People's Democracy(Weekly Organ of the Communist Party of India (Marxist) |
Vol.
XXIX
No. 04 January 23, 2005 |
MORE than five thousand people attended a rally held at chowk bazaar in Darjeeling town on January 18. Four political parties, the CPI(M), the Gorkha league, the CPRM, and the breakaway fraction of the GNLF led by C K Pradhan called the rally and at a rather short notice.
The
response of the people showed that the masses were quite bitter at the manner
the GNLF, or what remained of it, was running affairs at the hill council.

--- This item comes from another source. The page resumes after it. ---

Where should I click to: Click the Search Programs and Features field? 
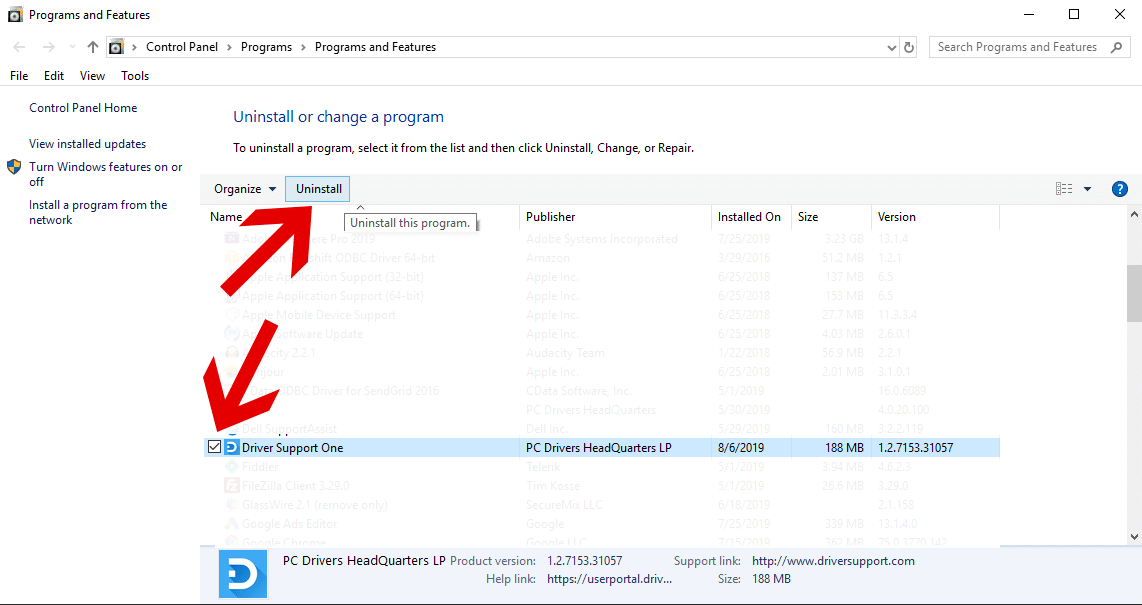pos(1016,47)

The rallying call of the four parties was pro-people development and
harmony in the hills. The rally was bigger than the meeting addressed by Subhas
Ghising a week back at Darjeeling.
Addressing
the people who had convened in large numbers ignoring the bitter cold sweeping
the hills, S P Lepcha, secretary of the Darjeeling district unit of the CPI(M),
said that the hill council must be made to function and in a democratic manner
in order to ensure a continuum of developmental activities to take place in the
hills.
Lepcha
said that under GNLF tutelage, the present hill council had lost direction and
had become a moribund organisation despite the help it had received from the
state LF government. Lepcha
demanded that elections to the hill council must be held in due time and
described the separatist threats emanating from Ghising as anti-people and
counter-democratic.
Saon
Rai and R P Pakhrin of the CPRM said that in a situation where the political
outlook of the hill people had matured, the threats issued by Ghising would of
no use. Bitterly critical of the GNLF, Rai and Pakhrin said that Ghising, who
had been in hibernation for four years, had chosen to come out with threats and
divisive slogans just when the hill council polls were due. The CPRM, they said,
demanded that elections to the hill council should be held in time.
Madan
Tamang of the Gorkha League who presided over the rally declared that the hill
people had long seen through the tissue of lies that Ghising had spun over the
years. Sharply criticising Ghising
for his penchant for calling for a CBI probe into the killing of GNLF
councillors, Tamang said that a CBI enquiry would hardly help Ghising, as
‘everybody knew the circumstances leading to the killings.’
D
K Pradhan, leader of the breakaway faction of the GNLF said that Ghising,
desperate to avoid what was a certain defeat in the hill council polls, was
going back to his favourite ploy of separatism and counter-democratic moves. The
state government must ensure that the hill council elections were held freely
and peacefully. He said that Ghising had wasted crores of rupees that the state
government had allocated for the developmental work of the Darjeeling district,
and the GNLF leader must face the wrath of the electorate in the coming polls.